(Items from a data source)
◆ ◆ ◆ ◆ ◆ ◆ ◆
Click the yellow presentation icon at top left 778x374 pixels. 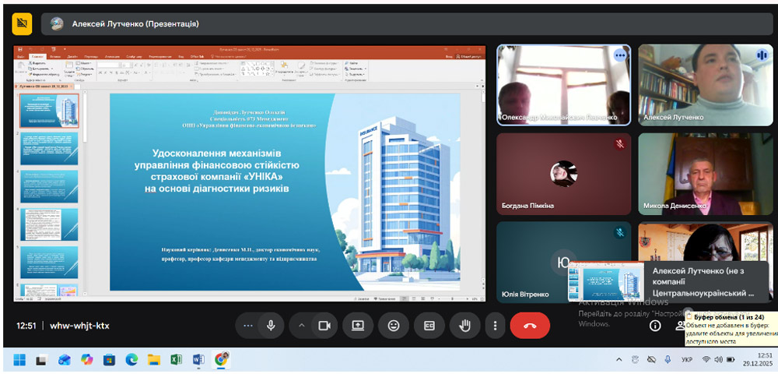22,23
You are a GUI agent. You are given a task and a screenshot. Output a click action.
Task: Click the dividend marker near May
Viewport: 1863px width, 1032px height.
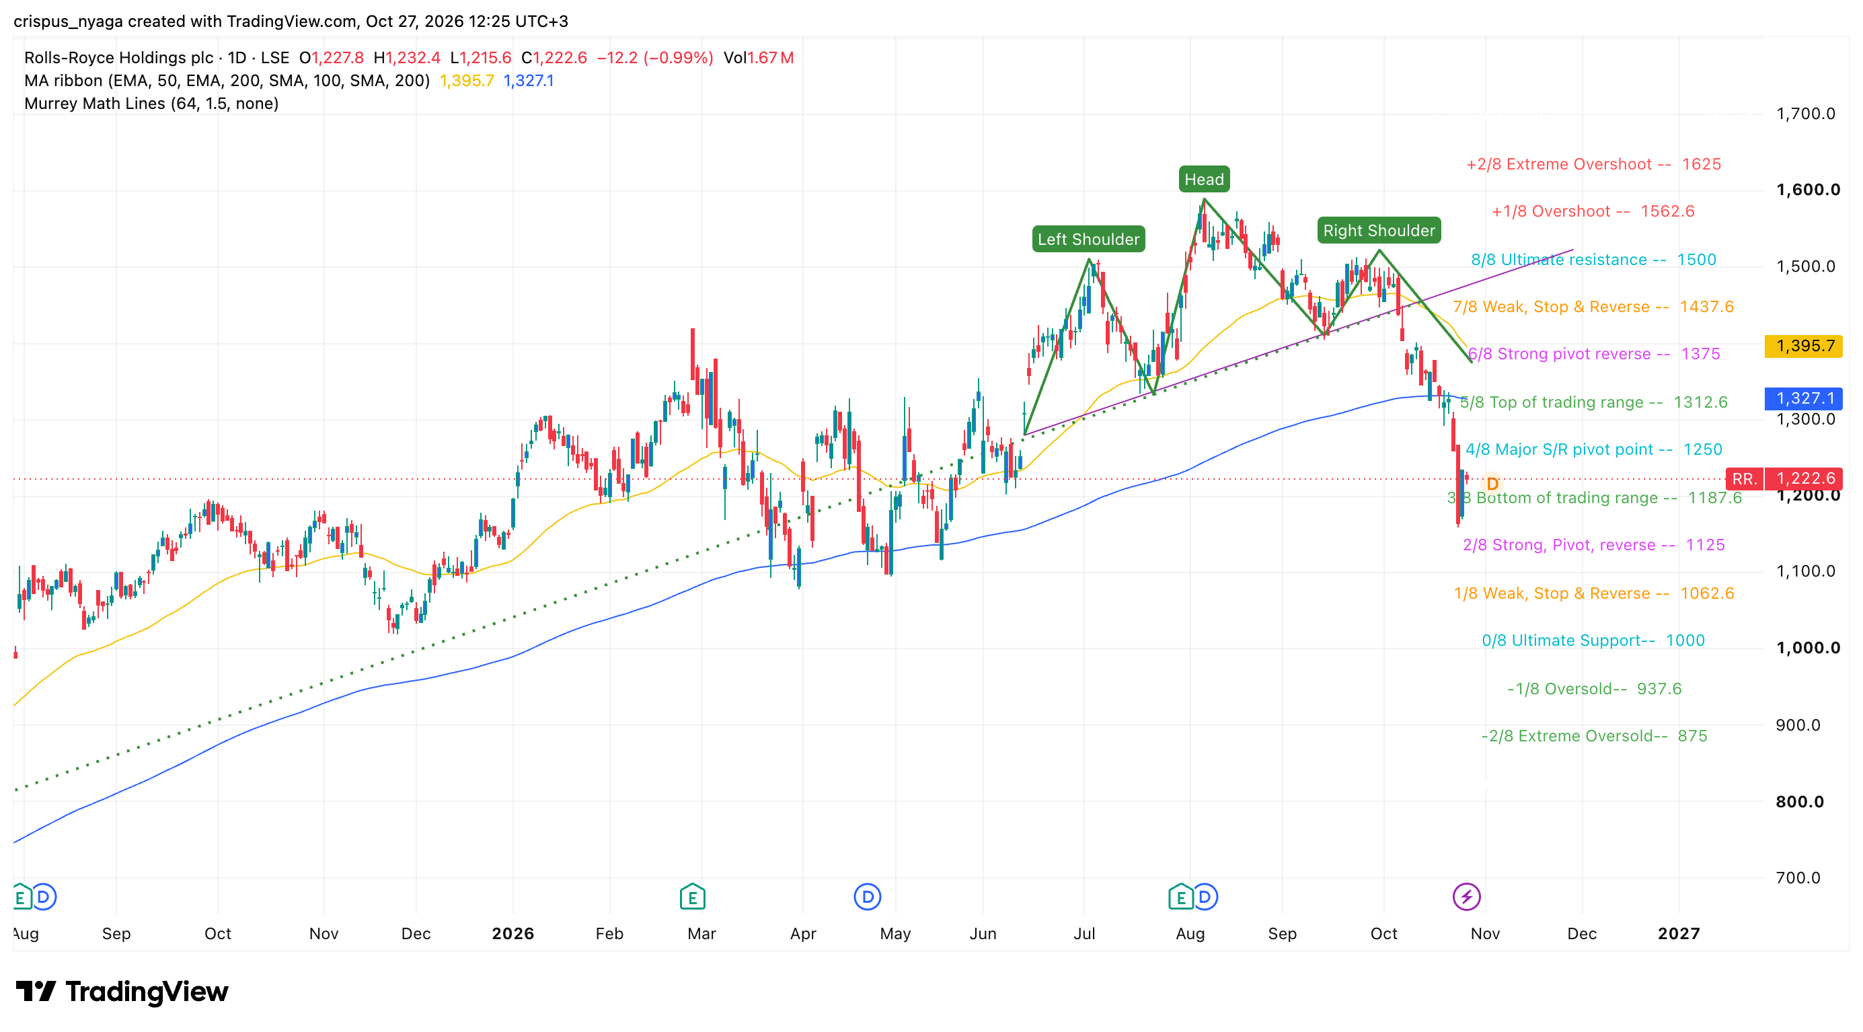coord(867,897)
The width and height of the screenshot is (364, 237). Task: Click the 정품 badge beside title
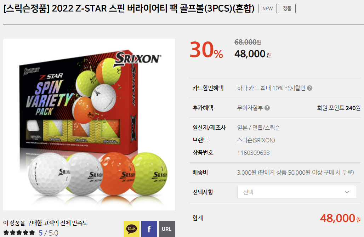(287, 9)
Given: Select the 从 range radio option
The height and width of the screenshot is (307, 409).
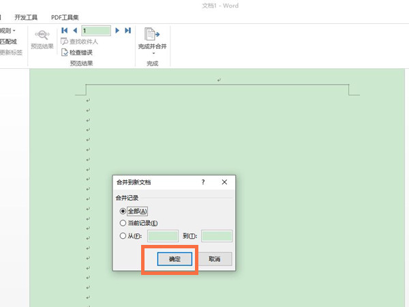Looking at the screenshot, I should point(123,236).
◆ ◆ ◆ ◆ ◆ ◆ ◆
- YOUR ASSIGNMENT: Output only the lines running from the one containing "You are a GUI" to the end of the records, inclusive and exact; skip the pictures.

- EXERCISE OUTPUT:
You are a GUI agent. You are given a task and a screenshot. Output a click action.
Task: Click the dividend marker near May
Viewport: 1863px width, 1032px height.
coord(867,897)
The width and height of the screenshot is (364, 237). Task: Click the 정품 badge beside title
(287, 9)
Given: Select the 从 range radio option
The height and width of the screenshot is (307, 409).
Looking at the screenshot, I should point(123,236).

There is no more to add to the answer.